And starting this year, the Centers for Medicare & Medicaid Services is requiring hospitals to post their standard charges for their services on their websites in a format that can be imported into a computer system. It plans to do more in this arena to allow patients to more easily compare prices, as well as quality, said Verma, who believes consumers are interested in prices -- especially when they are still subject to deductibles -- and do have to power to influence what providers charge.
Lawmakers on both sides of the aisle in Congress are also working together in hopes of increasing awareness of pricing and of the behind the scenes tactics that keep costs high.
So far, however, the administration's efforts will likely do little to help consumers or to rein in health care spending, some experts said. Most people don't pay the list price for drugs or the full cost for hospital services so this information will not tell them much about what they are on the hook for and could even dissuade them from pursuing care.
The majority of Americans have health insurance, so what they pay is typically based on the deals the carriers work out with the health care providers and on their particular policies.

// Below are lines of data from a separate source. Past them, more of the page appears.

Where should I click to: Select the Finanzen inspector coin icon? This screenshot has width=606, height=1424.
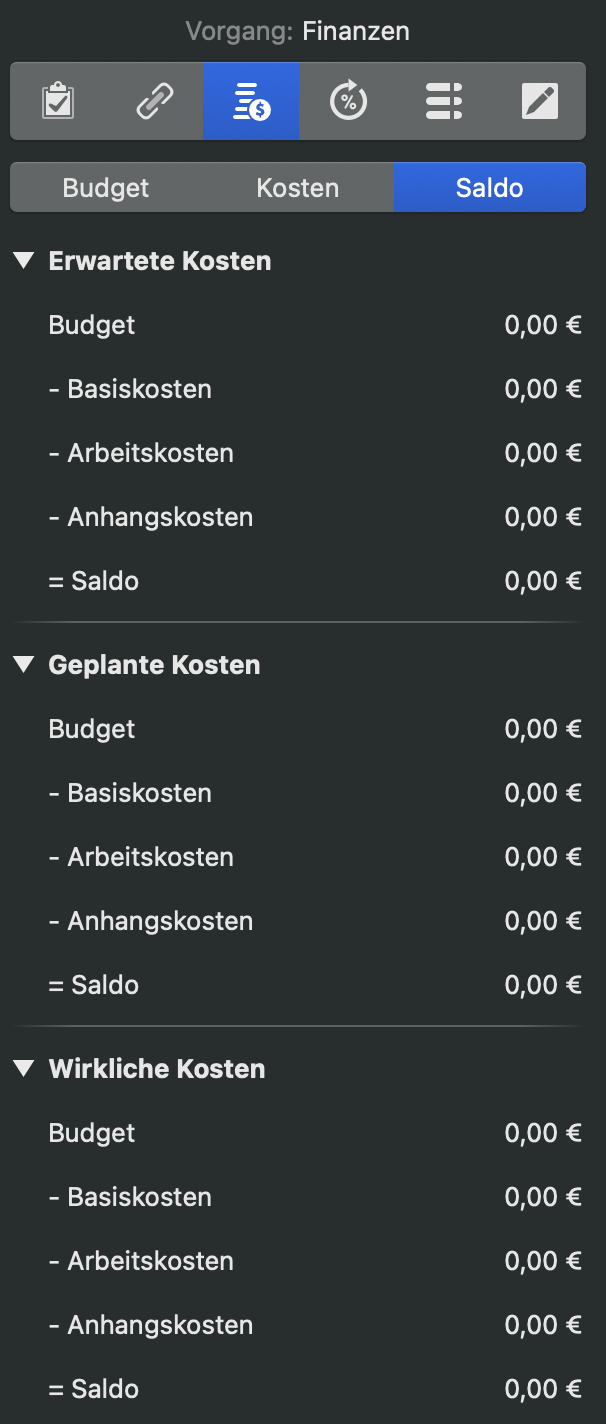[251, 101]
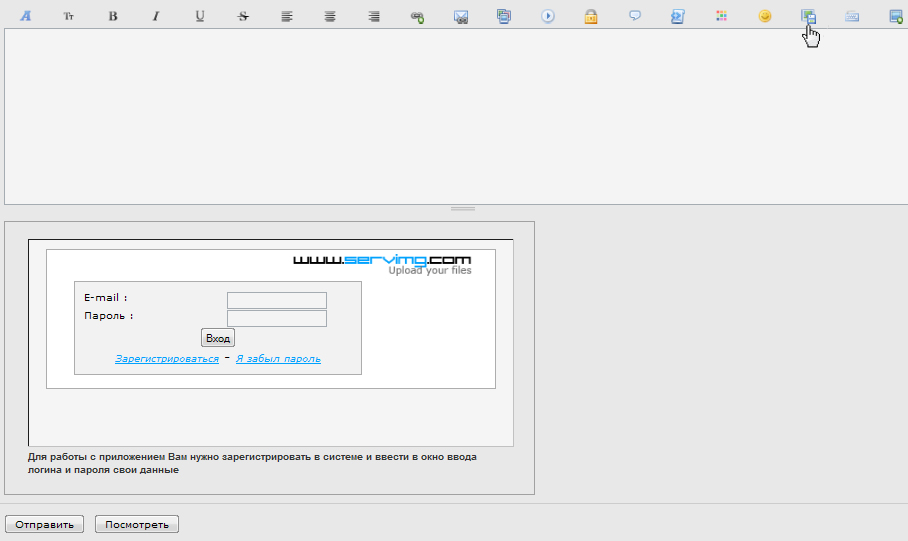The width and height of the screenshot is (908, 541).
Task: Open the font size tool
Action: coord(69,17)
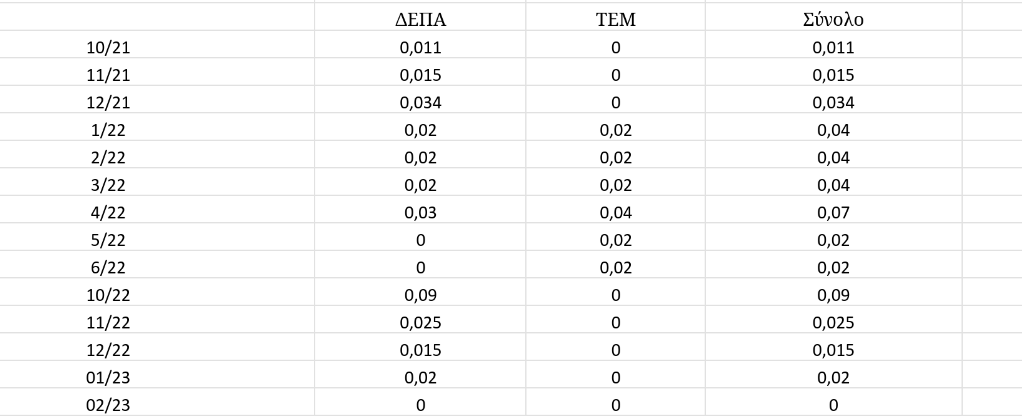Select the 02/23 date cell

pos(108,405)
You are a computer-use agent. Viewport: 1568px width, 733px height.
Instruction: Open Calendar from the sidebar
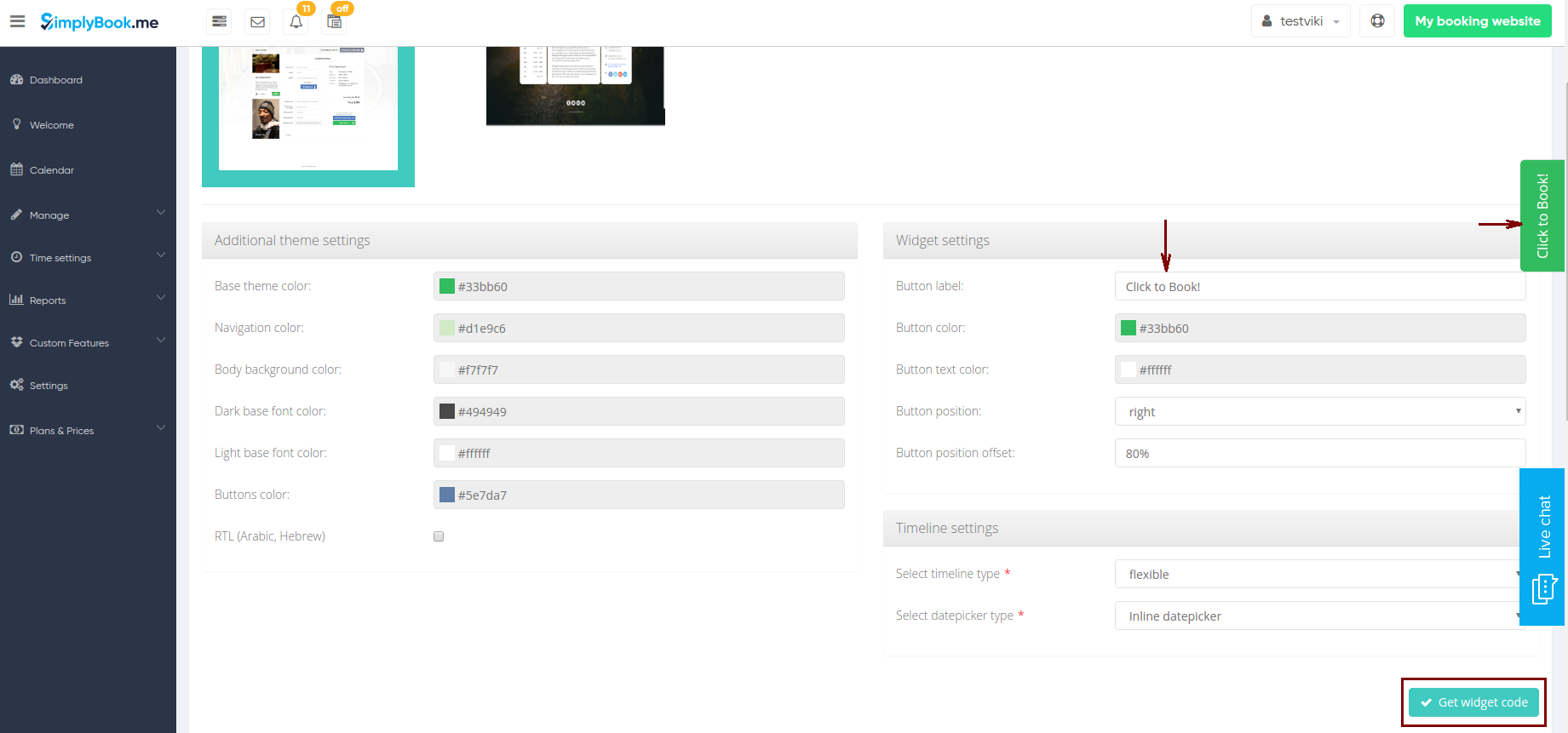point(52,170)
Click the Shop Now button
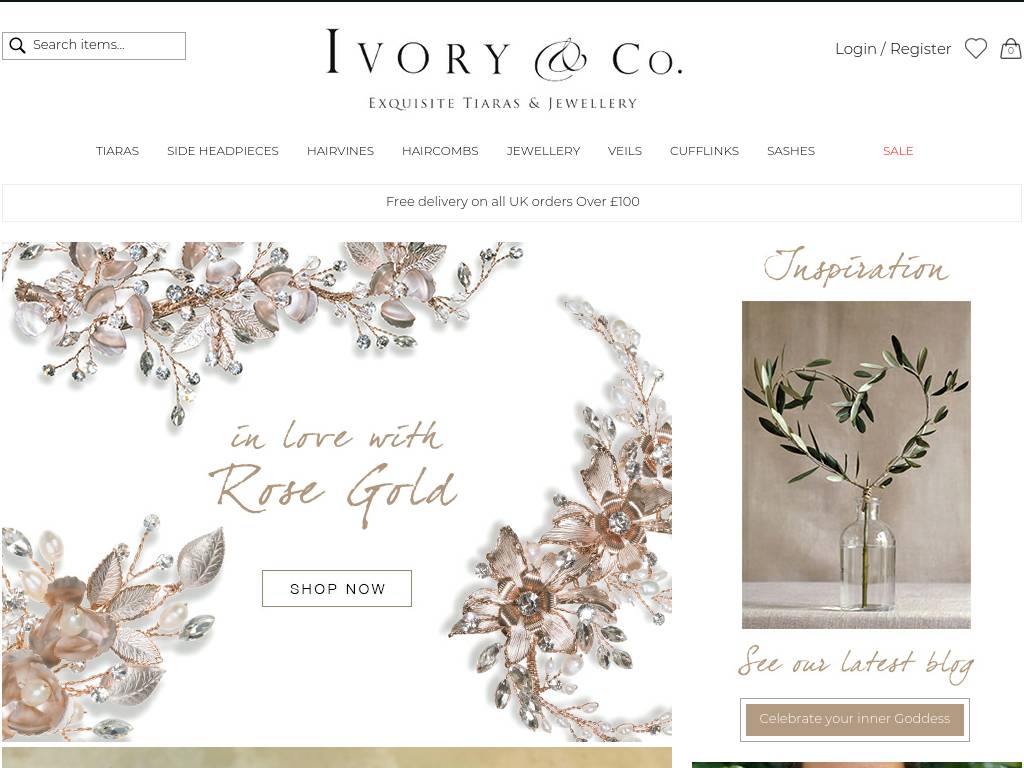Viewport: 1024px width, 768px height. point(337,588)
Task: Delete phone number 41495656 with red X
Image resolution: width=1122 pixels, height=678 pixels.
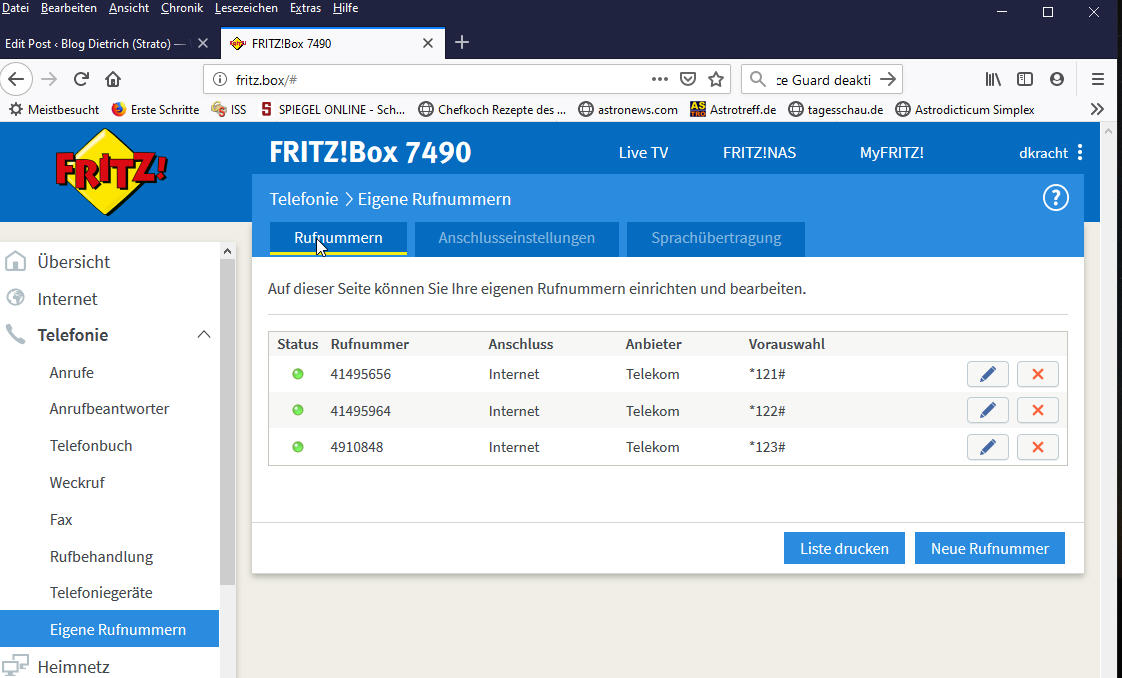Action: 1037,374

What consumers are more interested in is their out-of-pocket costs for a medication or medical service.
That's why policy experts were more encouraged by a new rule that would require insurers in the Medicare Part D drug program to provide doctors with real-time information on patients' prescription benefits, including what a particular medication would cost them.
Still, even when consumers have tools to give them pricing information, they don't really shop around for health care, said Lynn Quincy, director of Altarum Healthcare Value Hub, a non-profit research firm. And they don't have the muscle to get doctors and hospitals to lower their charges.
"The people with the power to put pressure on providers is not the patient -- that's just really a ridiculous notion," Quincy said. "But the health plan who is at the point of contracting with providers for the next year, they're the ones who can say whether or not a given rate is out of line with the market."
Trump administration to require drug prices in TV ads
Releasing details about the negotiated rates between specific insurers and hospitals, however, could reveal which providers are charging high prices. That could prompt insurers -- and large employers -- to try to get a better deal.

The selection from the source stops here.